An image of a beached whale, hidden for at least 150 years in a painting, has been revealed when art conservators cleaned a 17th-century Dutch seascape which featured in the artwork.
The work, "View of Scheveningen Sands," painted by Hendrick van Anthonissen around 1641, shows groups of people gathered on a beach in The Hague in the Netherlands.
"It seemed a very unassuming painting depicting a very calm beach scene set in winter," Shan Kuang, a conservation student at the University of Cambridge's Fitzwilliam Museum, said after the discovery.
"There were clusters of people gathered. I was unclear why they were there, but it didn't seem too out of normal.
"As I worked across the surface a man appeared – and then next to him a shape that looked like a sail.
"By this time I could also make out an area of the sea which had been painted more crudely than the rest of the ocean. It was a thick layer of repaint covering a large section of original artwork. At the end of the treatment, the whale had returned as a key component of the composition, just as the artist had intended."

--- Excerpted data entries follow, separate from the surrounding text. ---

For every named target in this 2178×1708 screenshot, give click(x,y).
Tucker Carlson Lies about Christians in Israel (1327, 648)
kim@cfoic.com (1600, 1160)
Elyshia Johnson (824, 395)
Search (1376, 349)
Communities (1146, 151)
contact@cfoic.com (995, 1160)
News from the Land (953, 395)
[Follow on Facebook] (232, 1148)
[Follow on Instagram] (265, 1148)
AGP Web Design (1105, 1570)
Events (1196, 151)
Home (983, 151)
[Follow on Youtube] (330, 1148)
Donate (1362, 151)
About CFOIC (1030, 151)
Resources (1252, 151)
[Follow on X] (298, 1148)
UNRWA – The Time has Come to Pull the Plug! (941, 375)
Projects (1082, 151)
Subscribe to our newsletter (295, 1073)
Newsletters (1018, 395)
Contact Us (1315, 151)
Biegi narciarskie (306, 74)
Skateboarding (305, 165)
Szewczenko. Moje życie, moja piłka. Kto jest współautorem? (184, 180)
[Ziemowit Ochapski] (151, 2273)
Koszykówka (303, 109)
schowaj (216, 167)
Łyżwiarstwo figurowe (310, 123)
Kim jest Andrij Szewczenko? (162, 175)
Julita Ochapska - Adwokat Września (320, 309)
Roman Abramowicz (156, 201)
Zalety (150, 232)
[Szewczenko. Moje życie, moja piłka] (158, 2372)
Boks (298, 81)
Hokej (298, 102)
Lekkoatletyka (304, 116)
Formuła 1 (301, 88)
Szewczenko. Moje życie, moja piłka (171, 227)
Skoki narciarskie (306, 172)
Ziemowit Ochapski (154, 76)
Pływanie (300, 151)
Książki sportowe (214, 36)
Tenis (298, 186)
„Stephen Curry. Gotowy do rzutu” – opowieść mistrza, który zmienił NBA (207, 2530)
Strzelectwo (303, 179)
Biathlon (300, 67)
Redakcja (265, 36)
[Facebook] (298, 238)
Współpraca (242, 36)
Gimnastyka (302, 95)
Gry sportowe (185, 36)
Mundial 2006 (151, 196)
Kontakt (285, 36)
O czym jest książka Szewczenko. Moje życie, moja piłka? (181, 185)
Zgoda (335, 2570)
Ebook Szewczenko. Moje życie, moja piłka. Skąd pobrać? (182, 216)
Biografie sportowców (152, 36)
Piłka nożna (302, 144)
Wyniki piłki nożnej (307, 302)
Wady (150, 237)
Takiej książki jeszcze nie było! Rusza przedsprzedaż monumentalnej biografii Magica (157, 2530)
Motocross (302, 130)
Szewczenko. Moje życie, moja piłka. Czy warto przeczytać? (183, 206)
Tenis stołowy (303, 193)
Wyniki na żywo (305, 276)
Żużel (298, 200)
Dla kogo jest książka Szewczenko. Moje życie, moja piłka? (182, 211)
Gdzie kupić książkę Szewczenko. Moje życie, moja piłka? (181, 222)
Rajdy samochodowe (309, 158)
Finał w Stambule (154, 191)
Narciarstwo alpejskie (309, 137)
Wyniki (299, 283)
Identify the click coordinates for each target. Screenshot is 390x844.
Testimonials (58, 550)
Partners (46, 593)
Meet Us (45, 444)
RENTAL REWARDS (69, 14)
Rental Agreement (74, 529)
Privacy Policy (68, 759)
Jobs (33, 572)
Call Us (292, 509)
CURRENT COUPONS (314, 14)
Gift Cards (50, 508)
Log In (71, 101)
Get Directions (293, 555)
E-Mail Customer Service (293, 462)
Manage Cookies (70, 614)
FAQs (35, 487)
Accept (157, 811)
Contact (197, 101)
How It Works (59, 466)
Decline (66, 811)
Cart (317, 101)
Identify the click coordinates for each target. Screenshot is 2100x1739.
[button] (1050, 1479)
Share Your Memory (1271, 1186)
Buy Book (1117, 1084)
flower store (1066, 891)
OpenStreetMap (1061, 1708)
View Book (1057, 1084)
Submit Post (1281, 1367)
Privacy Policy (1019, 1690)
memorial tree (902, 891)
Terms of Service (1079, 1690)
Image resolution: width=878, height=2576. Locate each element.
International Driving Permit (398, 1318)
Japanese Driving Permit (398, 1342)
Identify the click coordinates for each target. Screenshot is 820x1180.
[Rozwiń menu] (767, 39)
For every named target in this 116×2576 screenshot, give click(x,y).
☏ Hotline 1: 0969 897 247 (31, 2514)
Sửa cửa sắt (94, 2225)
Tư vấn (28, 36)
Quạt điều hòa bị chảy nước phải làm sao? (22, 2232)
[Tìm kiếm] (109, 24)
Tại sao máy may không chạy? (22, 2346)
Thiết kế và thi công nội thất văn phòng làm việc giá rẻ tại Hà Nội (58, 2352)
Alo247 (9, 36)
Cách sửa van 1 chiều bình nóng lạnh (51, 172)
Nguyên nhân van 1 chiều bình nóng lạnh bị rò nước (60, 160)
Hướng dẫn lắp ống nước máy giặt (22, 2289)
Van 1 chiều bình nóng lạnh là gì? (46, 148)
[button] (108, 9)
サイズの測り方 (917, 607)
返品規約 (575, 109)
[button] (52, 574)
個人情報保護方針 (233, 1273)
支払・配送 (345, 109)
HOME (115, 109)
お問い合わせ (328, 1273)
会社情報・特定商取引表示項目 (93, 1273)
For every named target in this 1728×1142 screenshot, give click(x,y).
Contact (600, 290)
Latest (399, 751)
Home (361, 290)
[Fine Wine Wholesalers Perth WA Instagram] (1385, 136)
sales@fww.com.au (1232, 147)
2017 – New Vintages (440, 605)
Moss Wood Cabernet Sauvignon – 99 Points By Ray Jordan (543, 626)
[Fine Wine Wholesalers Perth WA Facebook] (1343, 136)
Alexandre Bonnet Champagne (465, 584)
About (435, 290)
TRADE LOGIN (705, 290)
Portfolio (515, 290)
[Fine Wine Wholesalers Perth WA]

The student continued: "It's important that we are true to the artist's intentions. After establishing that Anthonissen had not made this alteration himself, the decision was made – in conjunction with curators at the Fitzwilliam – to uncover the original paint hiding beneath the repaint.
"Removing repaint has its uncertainties: you don't always know how easily the paint can be removed or the condition of the original painting beneath the overpaint.
"I was able to remove the overpainting by scraping with a scalpel and using carefully chosen solvents. I had to proceed very gently and often work under the microscope to ensure no damage was done to the painting. It was very satisfying to see the whale slowly appearing."
View of Scheveningen Sands is on permanent display at the Fitzwilliam Museum.